I am asked to disprove that:
$$\mathcal P(A\cup B) \subseteq \mathcal P(A) \cup \mathcal P(B) …..(1)$$
I am also asked to prove that:
$$\mathcal P(A) \cup \mathcal P(B) \subseteq \mathcal P(A\cup B)…..(2)$$ $$\mathcal P(A\cap B) = \mathcal P(A) \cap \mathcal P(B)…..(3)$$
Where $\mathcal P(A)$ represents the Power Set of $A$
For (1), I have somewhat managed to prove it, so there must be a mistake in my proof:
Let $X \in \mathcal P(A\cup B)$ then by definition $X \subseteq A \cup B$
This means that $X$ is either a subset of $A$, $B$ or $A \cup B$. Therefore $X\subseteq A$ or $X\subseteq B$ and hence $X \in \mathcal P(A) \cup \mathcal P(B)$ (I find something really wrong with this line, but I am not sure where am I wrong at.)
For (2), I did this:
Let $X \in \mathcal P(A) \cup \mathcal P(B)$, then $X\in \mathcal P(A)$ or $X\in \mathcal P(B)$
Case 1: $X\in \mathcal P(A)$, this means $X\subseteq A \implies X\subseteq A\cup B \implies X \in \mathcal P(A\cup B)$
Case 2: $X\in \mathcal P(B)$, this means $X\subseteq B \implies X\subseteq A\cup B \implies X \in \mathcal P(A\cup B)$
So in both cases, the statements are true.
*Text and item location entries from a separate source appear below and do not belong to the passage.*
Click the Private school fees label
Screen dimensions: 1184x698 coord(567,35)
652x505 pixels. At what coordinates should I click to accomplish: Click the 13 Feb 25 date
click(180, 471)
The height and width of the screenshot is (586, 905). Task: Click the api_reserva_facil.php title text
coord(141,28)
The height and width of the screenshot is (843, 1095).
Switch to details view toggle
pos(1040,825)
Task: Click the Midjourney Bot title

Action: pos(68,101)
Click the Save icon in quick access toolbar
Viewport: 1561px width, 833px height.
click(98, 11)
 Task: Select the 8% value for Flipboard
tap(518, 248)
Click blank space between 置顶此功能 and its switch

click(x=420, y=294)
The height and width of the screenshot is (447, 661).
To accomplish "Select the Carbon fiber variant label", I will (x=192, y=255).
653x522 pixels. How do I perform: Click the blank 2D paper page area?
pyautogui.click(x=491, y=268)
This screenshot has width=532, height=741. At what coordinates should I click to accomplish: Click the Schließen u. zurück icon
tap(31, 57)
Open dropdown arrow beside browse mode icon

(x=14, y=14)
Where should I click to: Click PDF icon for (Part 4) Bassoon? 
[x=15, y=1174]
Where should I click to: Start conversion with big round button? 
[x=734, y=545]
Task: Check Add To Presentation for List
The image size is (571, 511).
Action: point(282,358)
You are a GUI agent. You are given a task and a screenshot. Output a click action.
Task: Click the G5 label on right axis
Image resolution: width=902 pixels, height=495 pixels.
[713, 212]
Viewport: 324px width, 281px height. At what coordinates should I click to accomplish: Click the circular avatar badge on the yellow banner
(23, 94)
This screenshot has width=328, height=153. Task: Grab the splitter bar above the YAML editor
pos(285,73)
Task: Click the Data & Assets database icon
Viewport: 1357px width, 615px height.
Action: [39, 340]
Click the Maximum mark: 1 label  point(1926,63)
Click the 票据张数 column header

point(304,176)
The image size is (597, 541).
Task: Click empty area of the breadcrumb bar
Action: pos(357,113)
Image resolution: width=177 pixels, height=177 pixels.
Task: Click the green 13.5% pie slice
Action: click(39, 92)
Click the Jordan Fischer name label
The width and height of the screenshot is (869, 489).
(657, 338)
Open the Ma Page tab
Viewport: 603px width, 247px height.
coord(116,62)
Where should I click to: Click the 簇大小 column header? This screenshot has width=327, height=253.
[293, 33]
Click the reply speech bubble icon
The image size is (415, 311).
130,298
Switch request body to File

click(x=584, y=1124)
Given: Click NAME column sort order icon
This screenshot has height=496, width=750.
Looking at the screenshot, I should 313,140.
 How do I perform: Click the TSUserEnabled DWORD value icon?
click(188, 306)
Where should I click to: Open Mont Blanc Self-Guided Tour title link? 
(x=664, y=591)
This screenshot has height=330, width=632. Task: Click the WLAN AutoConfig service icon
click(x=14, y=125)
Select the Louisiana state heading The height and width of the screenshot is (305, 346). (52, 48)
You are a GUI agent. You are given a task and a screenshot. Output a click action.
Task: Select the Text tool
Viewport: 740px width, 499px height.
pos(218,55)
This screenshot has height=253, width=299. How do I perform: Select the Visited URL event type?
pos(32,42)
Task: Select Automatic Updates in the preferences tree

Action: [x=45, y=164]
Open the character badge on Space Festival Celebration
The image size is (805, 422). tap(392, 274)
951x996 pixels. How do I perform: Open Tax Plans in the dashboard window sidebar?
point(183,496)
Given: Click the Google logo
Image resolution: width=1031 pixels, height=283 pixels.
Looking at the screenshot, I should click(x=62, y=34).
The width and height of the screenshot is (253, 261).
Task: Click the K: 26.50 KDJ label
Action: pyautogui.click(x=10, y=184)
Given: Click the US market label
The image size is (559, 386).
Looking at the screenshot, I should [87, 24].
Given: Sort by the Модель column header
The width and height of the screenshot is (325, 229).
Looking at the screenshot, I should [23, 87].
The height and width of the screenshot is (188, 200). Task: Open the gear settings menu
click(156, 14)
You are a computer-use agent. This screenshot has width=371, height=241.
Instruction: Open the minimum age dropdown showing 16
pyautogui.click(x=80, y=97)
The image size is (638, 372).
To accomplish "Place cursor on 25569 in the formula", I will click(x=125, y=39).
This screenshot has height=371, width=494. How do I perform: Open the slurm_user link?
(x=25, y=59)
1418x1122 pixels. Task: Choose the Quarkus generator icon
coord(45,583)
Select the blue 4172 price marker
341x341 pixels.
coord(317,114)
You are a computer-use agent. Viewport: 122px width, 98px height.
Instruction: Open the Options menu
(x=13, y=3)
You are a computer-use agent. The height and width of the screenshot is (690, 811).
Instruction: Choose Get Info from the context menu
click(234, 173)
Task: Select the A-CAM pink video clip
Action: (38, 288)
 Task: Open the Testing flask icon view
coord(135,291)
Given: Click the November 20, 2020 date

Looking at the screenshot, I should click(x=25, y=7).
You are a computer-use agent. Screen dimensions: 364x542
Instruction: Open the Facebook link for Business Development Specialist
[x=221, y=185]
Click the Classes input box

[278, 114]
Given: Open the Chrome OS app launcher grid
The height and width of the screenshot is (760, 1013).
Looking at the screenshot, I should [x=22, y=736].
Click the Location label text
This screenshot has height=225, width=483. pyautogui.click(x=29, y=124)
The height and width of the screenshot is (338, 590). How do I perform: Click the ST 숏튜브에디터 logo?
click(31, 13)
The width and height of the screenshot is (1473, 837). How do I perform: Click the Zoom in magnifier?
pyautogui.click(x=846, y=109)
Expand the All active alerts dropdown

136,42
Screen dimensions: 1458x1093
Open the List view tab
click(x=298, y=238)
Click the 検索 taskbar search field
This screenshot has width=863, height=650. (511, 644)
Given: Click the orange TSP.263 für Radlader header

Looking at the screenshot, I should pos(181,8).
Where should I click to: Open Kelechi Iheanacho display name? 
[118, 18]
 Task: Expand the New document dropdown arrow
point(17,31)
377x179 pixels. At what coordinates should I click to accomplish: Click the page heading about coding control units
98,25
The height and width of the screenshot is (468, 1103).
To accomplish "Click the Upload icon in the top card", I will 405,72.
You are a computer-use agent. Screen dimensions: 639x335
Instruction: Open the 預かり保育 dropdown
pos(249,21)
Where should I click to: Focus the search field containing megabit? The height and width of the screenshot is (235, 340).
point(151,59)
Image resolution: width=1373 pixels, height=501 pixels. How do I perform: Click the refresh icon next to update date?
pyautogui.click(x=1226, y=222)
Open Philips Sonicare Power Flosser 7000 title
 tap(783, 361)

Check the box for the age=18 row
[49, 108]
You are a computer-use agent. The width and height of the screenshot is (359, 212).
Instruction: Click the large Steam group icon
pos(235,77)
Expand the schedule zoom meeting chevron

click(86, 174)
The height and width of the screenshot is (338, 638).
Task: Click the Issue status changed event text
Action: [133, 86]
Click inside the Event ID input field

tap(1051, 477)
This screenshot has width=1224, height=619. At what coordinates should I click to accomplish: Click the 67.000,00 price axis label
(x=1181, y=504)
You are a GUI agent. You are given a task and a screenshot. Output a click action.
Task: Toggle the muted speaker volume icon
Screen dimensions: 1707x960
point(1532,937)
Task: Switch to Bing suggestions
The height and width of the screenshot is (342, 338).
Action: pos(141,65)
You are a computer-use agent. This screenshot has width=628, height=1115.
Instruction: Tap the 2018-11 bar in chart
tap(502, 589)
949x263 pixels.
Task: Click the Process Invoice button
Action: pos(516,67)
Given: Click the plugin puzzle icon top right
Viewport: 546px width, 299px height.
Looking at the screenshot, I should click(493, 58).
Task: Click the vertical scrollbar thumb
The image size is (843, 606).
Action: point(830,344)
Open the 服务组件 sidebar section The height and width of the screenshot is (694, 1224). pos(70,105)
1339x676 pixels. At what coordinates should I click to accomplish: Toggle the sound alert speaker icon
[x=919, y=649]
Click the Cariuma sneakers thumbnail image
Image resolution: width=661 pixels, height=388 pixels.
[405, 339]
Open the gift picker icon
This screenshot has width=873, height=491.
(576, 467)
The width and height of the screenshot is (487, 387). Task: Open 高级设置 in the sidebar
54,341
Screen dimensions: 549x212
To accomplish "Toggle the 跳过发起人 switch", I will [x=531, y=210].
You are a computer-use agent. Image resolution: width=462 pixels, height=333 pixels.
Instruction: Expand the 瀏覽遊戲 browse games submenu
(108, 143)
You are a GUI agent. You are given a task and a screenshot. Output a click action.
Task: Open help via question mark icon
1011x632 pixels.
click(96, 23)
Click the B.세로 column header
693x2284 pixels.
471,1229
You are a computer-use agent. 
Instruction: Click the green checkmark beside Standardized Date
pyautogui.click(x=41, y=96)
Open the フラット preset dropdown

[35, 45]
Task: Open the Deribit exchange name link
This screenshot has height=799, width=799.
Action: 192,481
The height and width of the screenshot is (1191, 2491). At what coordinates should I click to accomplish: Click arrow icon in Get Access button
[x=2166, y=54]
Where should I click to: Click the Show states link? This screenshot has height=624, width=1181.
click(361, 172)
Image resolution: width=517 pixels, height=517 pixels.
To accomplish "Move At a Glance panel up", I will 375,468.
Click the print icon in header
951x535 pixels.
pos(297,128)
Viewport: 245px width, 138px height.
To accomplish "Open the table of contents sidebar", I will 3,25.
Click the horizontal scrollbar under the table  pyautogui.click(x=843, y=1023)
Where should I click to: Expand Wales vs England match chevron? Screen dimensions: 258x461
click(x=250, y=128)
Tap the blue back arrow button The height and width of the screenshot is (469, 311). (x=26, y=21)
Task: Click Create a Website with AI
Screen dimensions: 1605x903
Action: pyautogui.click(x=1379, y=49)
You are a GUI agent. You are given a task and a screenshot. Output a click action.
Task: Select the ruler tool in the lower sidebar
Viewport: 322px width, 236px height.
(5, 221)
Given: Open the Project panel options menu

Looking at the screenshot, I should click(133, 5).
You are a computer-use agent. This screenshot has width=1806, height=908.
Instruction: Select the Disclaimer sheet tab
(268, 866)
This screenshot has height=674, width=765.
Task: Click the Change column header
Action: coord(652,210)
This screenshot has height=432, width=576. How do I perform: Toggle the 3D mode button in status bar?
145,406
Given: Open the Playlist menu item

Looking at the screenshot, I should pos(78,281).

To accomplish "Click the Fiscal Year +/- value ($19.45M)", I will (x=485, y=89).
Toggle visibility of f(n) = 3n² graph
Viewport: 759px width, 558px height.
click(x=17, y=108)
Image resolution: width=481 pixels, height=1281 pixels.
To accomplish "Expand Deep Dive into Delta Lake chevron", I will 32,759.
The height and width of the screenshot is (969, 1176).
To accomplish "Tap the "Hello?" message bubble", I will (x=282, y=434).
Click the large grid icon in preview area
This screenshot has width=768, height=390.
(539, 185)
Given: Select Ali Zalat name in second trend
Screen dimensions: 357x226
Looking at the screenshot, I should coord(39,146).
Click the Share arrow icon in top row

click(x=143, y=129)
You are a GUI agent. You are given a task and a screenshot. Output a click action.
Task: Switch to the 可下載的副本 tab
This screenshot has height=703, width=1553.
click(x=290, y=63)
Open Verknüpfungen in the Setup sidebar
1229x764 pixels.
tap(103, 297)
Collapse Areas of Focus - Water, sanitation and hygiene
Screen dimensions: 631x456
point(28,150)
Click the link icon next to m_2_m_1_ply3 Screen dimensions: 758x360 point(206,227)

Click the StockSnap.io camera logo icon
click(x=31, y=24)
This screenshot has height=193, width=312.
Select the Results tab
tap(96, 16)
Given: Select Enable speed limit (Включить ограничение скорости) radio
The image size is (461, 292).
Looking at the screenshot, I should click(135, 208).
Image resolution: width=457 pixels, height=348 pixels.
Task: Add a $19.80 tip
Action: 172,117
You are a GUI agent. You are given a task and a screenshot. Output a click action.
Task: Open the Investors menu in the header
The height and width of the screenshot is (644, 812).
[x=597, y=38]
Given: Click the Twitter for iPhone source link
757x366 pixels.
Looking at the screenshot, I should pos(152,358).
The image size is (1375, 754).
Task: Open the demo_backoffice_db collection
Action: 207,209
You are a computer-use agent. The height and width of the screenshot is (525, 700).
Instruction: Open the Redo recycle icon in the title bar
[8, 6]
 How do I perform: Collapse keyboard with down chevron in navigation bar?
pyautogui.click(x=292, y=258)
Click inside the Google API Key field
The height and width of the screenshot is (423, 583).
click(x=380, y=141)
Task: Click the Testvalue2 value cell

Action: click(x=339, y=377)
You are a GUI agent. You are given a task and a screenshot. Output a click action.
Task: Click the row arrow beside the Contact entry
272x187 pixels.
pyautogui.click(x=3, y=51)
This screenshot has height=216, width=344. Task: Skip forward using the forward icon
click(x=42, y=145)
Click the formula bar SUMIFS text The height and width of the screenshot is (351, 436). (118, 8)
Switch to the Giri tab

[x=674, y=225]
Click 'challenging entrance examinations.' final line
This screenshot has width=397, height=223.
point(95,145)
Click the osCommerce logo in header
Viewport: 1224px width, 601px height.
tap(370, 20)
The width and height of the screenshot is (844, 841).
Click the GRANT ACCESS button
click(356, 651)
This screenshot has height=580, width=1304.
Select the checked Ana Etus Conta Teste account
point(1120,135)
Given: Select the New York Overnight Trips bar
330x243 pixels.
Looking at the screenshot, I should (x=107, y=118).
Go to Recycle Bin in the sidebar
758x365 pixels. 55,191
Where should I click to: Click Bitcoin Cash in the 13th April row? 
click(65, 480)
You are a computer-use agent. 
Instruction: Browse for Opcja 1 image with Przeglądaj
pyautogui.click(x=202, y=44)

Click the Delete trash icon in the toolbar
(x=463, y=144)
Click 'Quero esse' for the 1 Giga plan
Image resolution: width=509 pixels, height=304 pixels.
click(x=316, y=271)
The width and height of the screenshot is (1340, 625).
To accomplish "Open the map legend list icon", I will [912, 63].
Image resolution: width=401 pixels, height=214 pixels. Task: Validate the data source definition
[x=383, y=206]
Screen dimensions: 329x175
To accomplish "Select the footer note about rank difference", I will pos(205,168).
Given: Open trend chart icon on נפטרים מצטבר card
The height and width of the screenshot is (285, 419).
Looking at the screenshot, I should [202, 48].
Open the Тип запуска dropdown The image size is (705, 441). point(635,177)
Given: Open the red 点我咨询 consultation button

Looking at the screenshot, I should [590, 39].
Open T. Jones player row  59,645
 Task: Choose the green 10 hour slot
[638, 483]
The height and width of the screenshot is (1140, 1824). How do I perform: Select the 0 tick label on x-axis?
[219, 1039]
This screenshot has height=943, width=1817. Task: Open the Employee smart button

The questtion is, do I need to consider $X\in \mathcal P(A) \cap \mathcal P(B)$?
For (3), I did this:
(Backward Direction) Let $X\in \mathcal P(A) \cap \mathcal P(B)$, then $X\in \mathcal P(A)$ and $X\in \mathcal P(B)$. Meaning that $X\subseteq A$ and $X\subseteq B$ so it must be true that $X\subseteq A\cap B$ and hence $\mathcal P(A \cap B)$
(Forward Direction) Let $X \in\mathcal P(A \cap B)$, then $X\subseteq A\cap B$. This means that $X\subseteq A$ and $X\subseteq B$ which implies that $X\in \mathcal P(A) \cap \mathcal P(B)$.
Any help or advice on my way of proving is really appreciated!
Best Answer
When you say
you cannot deduce that $X \subseteq A$ or $X \subseteq B$. You could have some of $X$ be a subset of $A$ and the rest be a subset of $B$. Take $A=\{0,1,2\}, B=\{2,3,4\}, X=\{1,4\}$ for example
For $2$ you don't need to worry about $X \subseteq A \cap B$. It is covered in both your cases.